Prévisions : 30 prochains jours et 90 prochains jours
30 jours (d'ici fin juin 2026) :
- Lors de sa réunion du 11 juin, la BCE relèvera ses prévisions d'inflation pour 2026 de 2,4 % à 2,9-3,1 %. Le taux restera inchangé (3,25 %). Les marchés avaient anticipé une baisse en septembre — maintenant ils excluent cette baisse.
- L'EUR/USD tombera à 1,035-1,040. Raison : différentiel de taux d'intérêt avec les États-Unis (3,25 % contre 2,5 % nominalement, mais en réalité le taux américain est plus élevé en raison de l'inflation) et fuite des capitaux.
- Les indices boursiers européens (Euro Stoxx 50) perdront encore 3 à 5 % par rapport aux niveaux actuels. Pires secteurs : l'automobile et la chimie (BASF, Covestro), qui sont les plus sensibles aux coûts de l'énergie.
90 jours (d'ici fin août 2026) :
- Dans une interview en juillet (probablement du 15 au 20 juillet), Lane admettra que « les effets secondaires se sont avérés plus persistants que prévu ». Les marchés commenceront à intégrer la prochaine hausse de taux de la BCE (de 3,25 % à 3,50 %) au premier trimestre 2027. Actuellement, cela n'est pas intégré.
- L'écart entre les obligations italiennes et allemandes à 10 ans se creusera à 350 points de base (actuellement 280). Cela forcera la BCE à activer l'IPT (Instrument de Protection de la Transmission), mais cela ne réduira l'écart que temporairement de 20 à 30 points.
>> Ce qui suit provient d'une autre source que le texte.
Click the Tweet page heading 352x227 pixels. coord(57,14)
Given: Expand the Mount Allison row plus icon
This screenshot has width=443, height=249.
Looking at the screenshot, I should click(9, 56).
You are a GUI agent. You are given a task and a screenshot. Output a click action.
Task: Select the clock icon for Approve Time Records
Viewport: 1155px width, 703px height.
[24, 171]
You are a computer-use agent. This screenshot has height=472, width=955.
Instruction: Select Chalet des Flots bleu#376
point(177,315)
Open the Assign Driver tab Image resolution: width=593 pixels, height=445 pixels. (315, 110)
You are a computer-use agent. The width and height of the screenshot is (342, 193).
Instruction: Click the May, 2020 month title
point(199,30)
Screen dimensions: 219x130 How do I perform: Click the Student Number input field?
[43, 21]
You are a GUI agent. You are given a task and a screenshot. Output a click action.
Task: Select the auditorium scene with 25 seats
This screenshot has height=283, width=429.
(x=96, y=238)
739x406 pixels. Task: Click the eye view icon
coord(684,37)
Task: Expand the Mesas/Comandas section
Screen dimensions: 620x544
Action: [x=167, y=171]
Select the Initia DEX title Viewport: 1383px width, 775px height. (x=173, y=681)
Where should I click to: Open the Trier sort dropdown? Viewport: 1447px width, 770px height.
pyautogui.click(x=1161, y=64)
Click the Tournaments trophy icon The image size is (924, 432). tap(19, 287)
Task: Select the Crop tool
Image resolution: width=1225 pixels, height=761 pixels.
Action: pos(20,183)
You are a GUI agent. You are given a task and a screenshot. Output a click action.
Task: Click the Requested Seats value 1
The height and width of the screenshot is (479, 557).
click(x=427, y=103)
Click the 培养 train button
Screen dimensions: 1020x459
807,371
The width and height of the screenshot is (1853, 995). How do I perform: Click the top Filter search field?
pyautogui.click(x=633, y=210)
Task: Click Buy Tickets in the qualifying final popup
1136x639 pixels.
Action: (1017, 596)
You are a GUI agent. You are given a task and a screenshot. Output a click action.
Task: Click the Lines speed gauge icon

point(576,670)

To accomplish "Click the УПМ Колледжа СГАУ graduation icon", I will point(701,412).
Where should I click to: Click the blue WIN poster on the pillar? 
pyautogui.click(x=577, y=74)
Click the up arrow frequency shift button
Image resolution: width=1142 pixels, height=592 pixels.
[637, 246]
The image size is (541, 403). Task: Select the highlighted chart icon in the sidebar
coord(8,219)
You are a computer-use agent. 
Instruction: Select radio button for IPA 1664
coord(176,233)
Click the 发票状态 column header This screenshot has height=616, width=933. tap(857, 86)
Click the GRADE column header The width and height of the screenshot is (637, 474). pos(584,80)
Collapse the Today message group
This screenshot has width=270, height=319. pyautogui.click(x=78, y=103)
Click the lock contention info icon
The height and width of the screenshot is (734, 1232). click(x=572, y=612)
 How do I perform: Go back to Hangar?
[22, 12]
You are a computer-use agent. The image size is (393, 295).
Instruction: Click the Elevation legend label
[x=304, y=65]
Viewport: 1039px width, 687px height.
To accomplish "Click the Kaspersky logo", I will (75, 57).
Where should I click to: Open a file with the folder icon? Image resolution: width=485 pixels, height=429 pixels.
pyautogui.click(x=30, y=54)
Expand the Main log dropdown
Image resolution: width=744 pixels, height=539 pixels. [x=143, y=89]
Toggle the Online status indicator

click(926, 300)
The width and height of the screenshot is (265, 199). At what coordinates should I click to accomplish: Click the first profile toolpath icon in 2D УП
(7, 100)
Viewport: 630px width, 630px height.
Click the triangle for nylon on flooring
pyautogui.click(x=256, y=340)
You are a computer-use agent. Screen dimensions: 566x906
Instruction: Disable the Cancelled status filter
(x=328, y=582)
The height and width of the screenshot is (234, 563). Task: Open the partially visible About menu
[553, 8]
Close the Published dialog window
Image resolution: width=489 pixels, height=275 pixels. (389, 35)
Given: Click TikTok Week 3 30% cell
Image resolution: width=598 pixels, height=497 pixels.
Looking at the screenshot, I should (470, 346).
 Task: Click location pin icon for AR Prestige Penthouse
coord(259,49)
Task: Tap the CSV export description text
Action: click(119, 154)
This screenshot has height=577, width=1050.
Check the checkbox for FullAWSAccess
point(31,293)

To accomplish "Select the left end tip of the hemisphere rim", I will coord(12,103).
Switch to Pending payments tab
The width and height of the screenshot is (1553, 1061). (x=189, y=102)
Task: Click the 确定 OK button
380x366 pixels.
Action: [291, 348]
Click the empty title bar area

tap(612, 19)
- Les actions des géants industriels américains (Caterpillar, Honeywell, Eaton) augmenteront encore de 8 à 12 %. Ils continueront de bénéficier de la désindustrialisation de l'Europe. La meilleure façon de jouer cela est d'acheter le secteur industriel américain via l'ETF XLI.
Prévisions éditoriales
Actif : EUR/USD — baisse dans les 24 à 72 prochaines heures. Niveau actuel : 1,047. Objectif : 1,038. Niveau de résistance clé : 1,052 ; une cassure au-dessus invaliderait la tendance baissière à court terme. Niveau de confiance : élevé (70 %). Risque principal : de solides données sur les ventes au détail allemandes pour mai (publication le 30 mai au matin), qui pourraient montrer une croissance inattendue — cela pousserait l'EUR à 1,053 et toucherait les positions courtes. Mais ce serait un rebond temporaire de 12 à 24 heures ; utilisez-le pour entrer dans une position courte avec un objectif de 1,038.